Thomas DeFrantz
Faculty

Thomas F. DeFrantz received the 2017 Outstanding Research in Dance award from the Congress of Research in Dance.  He is Professor of Dance, African and African American Studies, Theater Studies, and Gender, Sexuality, and Feminist Studies at Duke University. He directs SLIPPAGE: Performance, Culture, Technology, a research group that explores emerging technology in live performance applications. Books: Dancing Many Drums: Excavations in African American Dance (University of Wisconsin Press, 2002), Dancing Revelations Alvin Ailey's Embodiment of African American Culture (Oxford University Press, 2004), Black Performance Theory, co-edited with Anita Gonzalez (Duke University Press, 2014), Choreography and Corporeality: Relay in Motion, co-edited with Philipa Rothfield (Palgrave, 2016). Creative: Queer Theory! An Academic Travesty commissioned by the Theater Offensive of Boston and the Flynn Center for the Arts; Monk’s Mood: A Performance Meditation on the Life and Music of Thelonious Monk, performed in Botswana, France, South Africa, and New York City; fastDANCEpast, created for the Detroit Institute for the Arts and reperformed at the Crystal Bridges Museum November 2016; reVerse-gesture-reVIEW commissioned by the Nasher Museum in response to the work of Kara Walker, January, 2017. Musical score, past-carry-forward for Dance Theatre of Harlem, 2013.  He convenes the Black Performance Theory working group as well as the Collegium for African Diaspora Dance, a growing consortium of 250 researchers. He has taught at the American Dance Festival, ImpuseTanz, and the New Waves Dance Institute, as well as at MIT, Stanford, Yale, NYU, Hampshire College, and the University of Nice.
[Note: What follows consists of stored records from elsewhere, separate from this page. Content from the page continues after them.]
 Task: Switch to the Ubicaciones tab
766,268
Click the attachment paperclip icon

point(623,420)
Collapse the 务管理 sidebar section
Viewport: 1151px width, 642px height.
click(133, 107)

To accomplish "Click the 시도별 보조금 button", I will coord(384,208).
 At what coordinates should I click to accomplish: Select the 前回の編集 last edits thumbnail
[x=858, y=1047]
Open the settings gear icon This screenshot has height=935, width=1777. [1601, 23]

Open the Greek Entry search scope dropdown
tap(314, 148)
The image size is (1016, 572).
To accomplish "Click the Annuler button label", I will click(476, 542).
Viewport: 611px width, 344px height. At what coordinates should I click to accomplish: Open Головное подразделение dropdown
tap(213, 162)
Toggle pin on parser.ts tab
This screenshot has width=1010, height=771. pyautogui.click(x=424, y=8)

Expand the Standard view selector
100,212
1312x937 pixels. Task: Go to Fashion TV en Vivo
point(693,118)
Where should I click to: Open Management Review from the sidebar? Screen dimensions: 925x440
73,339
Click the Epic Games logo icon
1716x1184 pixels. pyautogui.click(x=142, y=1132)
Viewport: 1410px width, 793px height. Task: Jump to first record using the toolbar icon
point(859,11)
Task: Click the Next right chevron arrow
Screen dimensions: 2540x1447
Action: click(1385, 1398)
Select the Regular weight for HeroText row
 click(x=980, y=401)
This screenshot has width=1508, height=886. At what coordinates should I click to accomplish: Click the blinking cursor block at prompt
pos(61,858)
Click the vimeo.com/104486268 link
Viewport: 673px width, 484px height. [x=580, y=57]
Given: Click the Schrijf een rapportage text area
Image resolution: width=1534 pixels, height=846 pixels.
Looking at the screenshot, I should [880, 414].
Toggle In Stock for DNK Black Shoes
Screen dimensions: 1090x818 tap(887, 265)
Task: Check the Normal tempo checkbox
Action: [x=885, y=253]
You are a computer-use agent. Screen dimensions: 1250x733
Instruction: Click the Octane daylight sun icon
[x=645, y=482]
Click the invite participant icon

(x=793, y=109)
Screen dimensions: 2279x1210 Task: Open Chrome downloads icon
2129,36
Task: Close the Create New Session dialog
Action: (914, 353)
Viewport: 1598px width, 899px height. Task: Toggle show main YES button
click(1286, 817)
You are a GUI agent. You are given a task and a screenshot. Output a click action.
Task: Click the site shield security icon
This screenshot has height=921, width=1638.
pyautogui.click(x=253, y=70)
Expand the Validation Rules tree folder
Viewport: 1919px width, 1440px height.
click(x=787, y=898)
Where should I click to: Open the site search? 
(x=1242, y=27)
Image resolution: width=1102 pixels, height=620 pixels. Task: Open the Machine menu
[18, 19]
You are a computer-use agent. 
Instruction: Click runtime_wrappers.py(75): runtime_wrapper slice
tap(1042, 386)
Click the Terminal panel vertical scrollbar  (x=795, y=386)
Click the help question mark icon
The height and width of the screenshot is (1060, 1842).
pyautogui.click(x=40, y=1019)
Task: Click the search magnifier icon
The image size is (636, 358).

He has chaired the Program in Women’s Studies at MIT; the Department of African and African American Studies at Duke, and acted as Director of Graduate Studies for Dance and African and African American Studies. He served as President for the Society of Dance History Scholars, an international organization that advances the field of dance studies through research, publication, performance, and outreach to audiences across the arts, humanities, and social sciences. DeFrantz acted as a consultant for the Smithsonian African American Museum, contributing a voice-over for a permanent installation that opened with the museum in 2017.